Instructions to follow - Scan the lines below for the string "blue" and copy every one that has it.

Data records -
*** Begin section ***

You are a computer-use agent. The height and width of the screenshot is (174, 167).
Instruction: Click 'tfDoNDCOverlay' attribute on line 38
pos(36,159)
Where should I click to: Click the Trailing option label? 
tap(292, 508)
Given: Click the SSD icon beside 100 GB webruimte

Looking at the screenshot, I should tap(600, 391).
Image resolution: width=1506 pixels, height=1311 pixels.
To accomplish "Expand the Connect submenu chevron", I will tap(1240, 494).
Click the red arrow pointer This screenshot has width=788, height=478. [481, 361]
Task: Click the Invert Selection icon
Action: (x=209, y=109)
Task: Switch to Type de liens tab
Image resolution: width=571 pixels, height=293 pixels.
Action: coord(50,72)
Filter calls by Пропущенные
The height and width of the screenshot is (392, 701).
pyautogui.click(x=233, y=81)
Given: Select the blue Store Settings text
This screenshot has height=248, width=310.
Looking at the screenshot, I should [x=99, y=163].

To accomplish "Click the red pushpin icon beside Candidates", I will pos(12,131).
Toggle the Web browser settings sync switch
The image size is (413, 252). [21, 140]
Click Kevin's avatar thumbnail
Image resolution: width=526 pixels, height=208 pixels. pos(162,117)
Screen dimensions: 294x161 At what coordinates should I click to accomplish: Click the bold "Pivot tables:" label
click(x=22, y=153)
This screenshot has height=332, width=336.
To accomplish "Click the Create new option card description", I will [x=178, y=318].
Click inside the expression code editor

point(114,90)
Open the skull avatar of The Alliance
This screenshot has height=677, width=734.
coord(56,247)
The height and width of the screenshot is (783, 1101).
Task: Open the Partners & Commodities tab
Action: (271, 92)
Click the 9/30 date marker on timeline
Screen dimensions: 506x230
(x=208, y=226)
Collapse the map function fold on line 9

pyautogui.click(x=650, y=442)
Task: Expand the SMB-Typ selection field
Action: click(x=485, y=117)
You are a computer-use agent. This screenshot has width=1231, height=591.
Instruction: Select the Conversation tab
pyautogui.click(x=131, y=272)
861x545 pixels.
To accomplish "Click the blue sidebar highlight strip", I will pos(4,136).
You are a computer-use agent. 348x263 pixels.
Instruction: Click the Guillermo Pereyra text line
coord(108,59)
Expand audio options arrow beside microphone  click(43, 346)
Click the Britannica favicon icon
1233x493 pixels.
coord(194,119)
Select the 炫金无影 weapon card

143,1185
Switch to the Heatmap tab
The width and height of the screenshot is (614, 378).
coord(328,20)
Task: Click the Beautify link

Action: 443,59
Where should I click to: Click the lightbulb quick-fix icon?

*** End section ***

Response box -
Given: Select the blue Store Settings text
To accomplish "Click the blue sidebar highlight strip", I will pos(4,136).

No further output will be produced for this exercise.